PROBLEM TO SOLVE: Rewrite the records starting at the line containing "Viewport: 602px width, 1202px" and ending at the line containing "[x=39, y=874]", changing "Current contract only" to "Active contract only" and leaving everything else unchanged. Omit the pictures from your answer.

# MATERIAL FOR THIS TASK start

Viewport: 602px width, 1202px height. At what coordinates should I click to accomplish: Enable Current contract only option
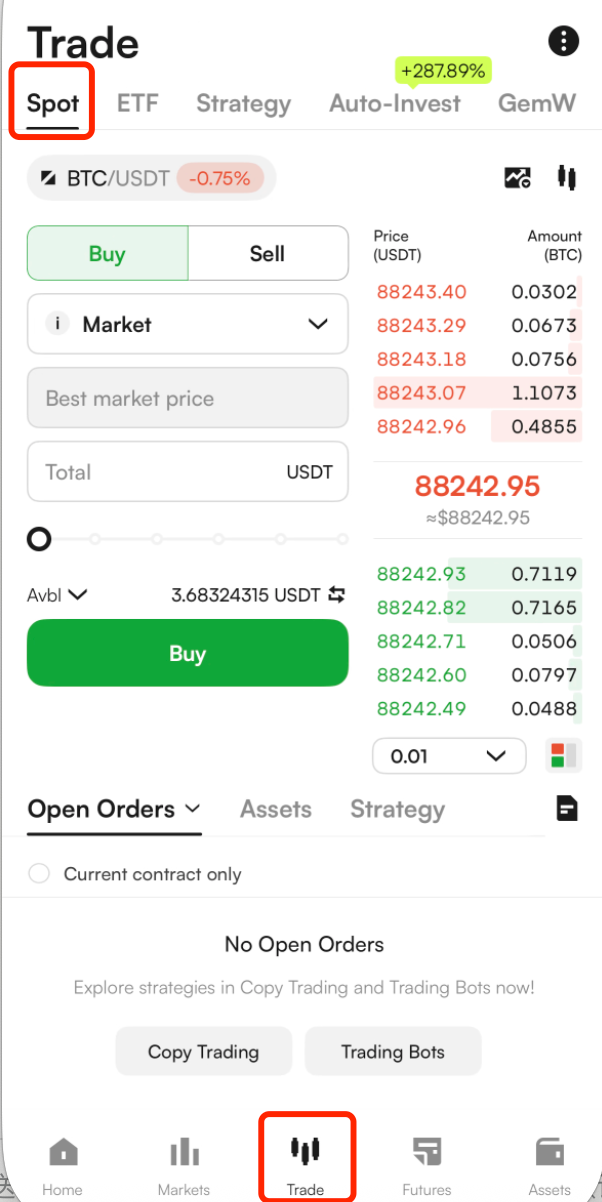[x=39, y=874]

# MATERIAL FOR THIS TASK end
# MATERIAL FOR THIS TASK start

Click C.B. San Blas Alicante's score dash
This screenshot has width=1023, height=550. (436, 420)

# MATERIAL FOR THIS TASK end
# MATERIAL FOR THIS TASK start

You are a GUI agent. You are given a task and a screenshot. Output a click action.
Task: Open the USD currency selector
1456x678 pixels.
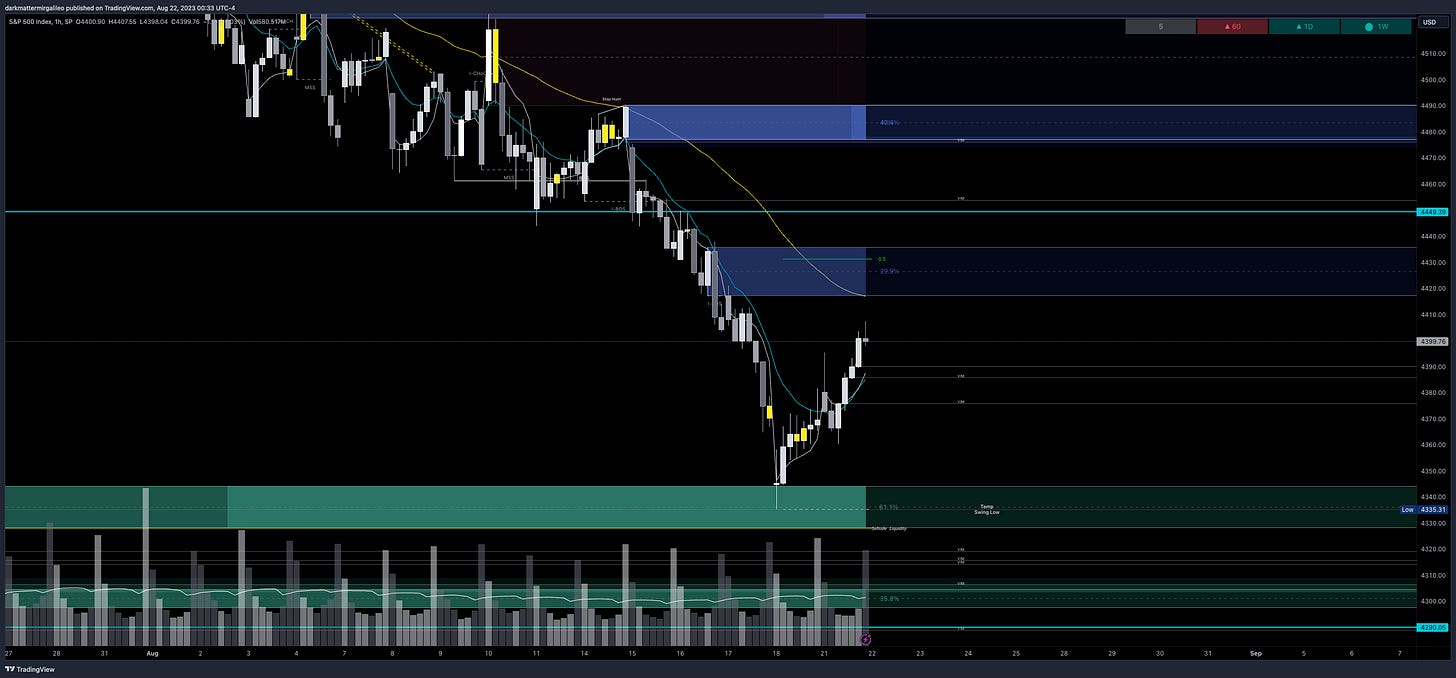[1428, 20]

# MATERIAL FOR THIS TASK end

REPLY:
Viewport: 602px width, 1202px height. At what coordinates should I click to accomplish: Enable Active contract only option
[x=39, y=874]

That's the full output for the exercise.